Stored records:
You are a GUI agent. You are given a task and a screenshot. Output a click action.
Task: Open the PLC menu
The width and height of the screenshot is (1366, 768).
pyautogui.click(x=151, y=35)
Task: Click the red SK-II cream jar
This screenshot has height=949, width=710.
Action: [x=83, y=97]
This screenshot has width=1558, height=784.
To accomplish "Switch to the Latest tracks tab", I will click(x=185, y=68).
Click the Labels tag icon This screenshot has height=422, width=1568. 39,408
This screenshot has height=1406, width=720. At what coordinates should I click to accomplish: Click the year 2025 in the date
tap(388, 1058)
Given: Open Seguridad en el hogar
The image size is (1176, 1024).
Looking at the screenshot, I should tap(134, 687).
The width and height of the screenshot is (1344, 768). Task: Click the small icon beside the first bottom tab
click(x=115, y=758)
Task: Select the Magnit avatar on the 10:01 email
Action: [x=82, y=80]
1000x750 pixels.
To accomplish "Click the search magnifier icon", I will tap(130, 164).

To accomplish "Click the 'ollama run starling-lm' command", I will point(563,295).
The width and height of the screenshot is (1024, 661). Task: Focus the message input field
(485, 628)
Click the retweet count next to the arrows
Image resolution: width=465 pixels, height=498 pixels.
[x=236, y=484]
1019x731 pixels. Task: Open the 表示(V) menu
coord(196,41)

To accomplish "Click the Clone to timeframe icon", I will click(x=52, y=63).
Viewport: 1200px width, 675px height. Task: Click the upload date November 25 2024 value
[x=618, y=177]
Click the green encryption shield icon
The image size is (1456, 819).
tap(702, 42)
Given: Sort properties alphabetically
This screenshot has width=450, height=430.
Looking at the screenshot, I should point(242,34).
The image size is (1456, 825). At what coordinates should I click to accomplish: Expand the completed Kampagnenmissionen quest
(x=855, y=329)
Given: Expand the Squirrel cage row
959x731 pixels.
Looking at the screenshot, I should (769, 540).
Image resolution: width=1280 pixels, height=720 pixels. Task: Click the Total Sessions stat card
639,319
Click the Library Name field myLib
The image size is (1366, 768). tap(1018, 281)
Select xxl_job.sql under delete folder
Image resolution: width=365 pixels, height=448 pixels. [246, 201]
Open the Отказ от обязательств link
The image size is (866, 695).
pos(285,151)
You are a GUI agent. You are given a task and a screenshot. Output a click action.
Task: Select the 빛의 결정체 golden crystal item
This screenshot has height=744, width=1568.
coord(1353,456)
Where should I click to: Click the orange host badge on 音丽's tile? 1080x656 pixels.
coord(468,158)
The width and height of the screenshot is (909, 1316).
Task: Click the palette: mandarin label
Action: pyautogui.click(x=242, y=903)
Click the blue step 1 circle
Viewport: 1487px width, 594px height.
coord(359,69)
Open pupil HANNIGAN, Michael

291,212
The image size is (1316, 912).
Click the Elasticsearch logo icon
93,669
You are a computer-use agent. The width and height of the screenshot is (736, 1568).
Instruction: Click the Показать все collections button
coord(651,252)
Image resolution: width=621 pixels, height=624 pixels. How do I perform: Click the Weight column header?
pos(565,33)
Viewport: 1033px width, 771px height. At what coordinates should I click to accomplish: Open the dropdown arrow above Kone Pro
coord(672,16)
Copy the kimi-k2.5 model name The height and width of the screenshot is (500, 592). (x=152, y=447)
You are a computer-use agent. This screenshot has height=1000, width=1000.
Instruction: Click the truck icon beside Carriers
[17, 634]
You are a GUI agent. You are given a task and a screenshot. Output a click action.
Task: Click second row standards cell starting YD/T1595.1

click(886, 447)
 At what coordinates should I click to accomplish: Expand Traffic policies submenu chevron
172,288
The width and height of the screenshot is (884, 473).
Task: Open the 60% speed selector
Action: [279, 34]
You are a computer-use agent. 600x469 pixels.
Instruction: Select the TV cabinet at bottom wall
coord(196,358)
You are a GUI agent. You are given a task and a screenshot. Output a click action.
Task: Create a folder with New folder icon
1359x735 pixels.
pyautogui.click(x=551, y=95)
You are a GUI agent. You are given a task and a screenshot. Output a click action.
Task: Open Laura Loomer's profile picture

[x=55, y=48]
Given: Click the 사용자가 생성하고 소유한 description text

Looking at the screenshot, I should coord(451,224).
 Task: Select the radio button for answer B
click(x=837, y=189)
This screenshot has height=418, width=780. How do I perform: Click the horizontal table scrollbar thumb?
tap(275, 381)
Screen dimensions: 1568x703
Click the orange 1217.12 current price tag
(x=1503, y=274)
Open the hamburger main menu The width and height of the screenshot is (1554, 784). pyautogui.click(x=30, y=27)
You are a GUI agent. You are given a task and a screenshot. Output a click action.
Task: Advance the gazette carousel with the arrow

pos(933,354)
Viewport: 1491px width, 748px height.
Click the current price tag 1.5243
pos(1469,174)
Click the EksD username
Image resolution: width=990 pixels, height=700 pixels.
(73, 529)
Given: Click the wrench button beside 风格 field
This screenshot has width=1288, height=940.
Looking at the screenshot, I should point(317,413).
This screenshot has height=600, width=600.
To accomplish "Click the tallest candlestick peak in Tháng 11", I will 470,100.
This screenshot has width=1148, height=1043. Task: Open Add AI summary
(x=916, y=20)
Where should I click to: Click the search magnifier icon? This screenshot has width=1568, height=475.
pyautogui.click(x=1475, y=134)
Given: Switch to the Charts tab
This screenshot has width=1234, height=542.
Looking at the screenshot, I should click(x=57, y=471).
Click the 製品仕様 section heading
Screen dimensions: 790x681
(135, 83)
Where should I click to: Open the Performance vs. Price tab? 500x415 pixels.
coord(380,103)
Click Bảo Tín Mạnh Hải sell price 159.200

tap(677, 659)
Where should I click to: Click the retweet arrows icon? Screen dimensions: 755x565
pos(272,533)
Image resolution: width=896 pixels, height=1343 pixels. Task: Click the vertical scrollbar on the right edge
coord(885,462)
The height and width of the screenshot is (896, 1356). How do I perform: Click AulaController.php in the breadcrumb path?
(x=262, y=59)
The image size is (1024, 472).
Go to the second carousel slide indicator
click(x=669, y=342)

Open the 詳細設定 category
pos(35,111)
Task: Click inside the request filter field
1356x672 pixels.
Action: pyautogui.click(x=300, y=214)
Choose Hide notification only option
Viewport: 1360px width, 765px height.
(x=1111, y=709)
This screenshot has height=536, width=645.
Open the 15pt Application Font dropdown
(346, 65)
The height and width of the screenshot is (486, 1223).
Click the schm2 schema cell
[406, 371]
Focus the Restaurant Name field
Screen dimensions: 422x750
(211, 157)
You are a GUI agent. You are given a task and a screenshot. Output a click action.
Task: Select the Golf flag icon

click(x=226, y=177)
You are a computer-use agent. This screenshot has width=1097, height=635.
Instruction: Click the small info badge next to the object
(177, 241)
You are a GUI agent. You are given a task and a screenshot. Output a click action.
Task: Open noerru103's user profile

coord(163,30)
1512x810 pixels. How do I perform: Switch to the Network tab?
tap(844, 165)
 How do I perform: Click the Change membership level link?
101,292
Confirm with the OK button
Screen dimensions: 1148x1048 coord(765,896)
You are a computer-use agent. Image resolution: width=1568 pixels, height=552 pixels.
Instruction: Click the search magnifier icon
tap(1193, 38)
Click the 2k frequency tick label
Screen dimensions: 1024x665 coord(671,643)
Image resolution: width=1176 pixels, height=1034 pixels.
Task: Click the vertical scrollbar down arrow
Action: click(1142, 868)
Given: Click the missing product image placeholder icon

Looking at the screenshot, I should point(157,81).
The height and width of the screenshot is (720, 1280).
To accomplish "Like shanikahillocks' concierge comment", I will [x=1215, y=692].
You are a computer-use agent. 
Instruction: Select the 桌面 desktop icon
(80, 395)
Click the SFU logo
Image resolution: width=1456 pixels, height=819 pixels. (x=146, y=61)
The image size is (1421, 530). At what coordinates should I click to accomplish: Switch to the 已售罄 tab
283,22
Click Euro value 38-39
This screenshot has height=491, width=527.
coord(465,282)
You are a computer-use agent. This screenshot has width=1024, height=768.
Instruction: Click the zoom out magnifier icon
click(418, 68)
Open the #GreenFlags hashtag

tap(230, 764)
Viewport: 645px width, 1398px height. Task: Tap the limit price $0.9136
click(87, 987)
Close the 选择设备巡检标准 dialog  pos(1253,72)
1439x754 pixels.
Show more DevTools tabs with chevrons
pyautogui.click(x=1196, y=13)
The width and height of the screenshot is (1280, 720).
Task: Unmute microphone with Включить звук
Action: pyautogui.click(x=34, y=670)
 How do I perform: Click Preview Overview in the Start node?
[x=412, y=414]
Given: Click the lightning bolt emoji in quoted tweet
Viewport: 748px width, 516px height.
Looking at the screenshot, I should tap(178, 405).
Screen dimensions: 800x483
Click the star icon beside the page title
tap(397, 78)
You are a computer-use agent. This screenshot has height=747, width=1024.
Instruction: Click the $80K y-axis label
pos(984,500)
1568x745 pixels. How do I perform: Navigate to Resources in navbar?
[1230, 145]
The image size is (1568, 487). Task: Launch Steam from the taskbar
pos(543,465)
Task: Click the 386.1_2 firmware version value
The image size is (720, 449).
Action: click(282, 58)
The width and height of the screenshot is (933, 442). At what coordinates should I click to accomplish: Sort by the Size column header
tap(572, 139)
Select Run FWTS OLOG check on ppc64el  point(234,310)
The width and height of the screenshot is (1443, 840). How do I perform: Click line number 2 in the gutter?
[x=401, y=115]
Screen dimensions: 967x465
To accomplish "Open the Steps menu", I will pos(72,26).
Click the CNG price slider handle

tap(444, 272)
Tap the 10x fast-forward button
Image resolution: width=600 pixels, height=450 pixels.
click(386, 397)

= Task instructions =
For this exercise, please copy exactly the lines from the one holding "Select Run FWTS" through the end of the records, the first and last included.

= Answer box =
Select Run FWTS OLOG check on ppc64el  point(234,310)
The width and height of the screenshot is (1443, 840). How do I perform: Click line number 2 in the gutter?
[x=401, y=115]
Screen dimensions: 967x465
To accomplish "Open the Steps menu", I will pos(72,26).
Click the CNG price slider handle

tap(444, 272)
Tap the 10x fast-forward button
Image resolution: width=600 pixels, height=450 pixels.
click(386, 397)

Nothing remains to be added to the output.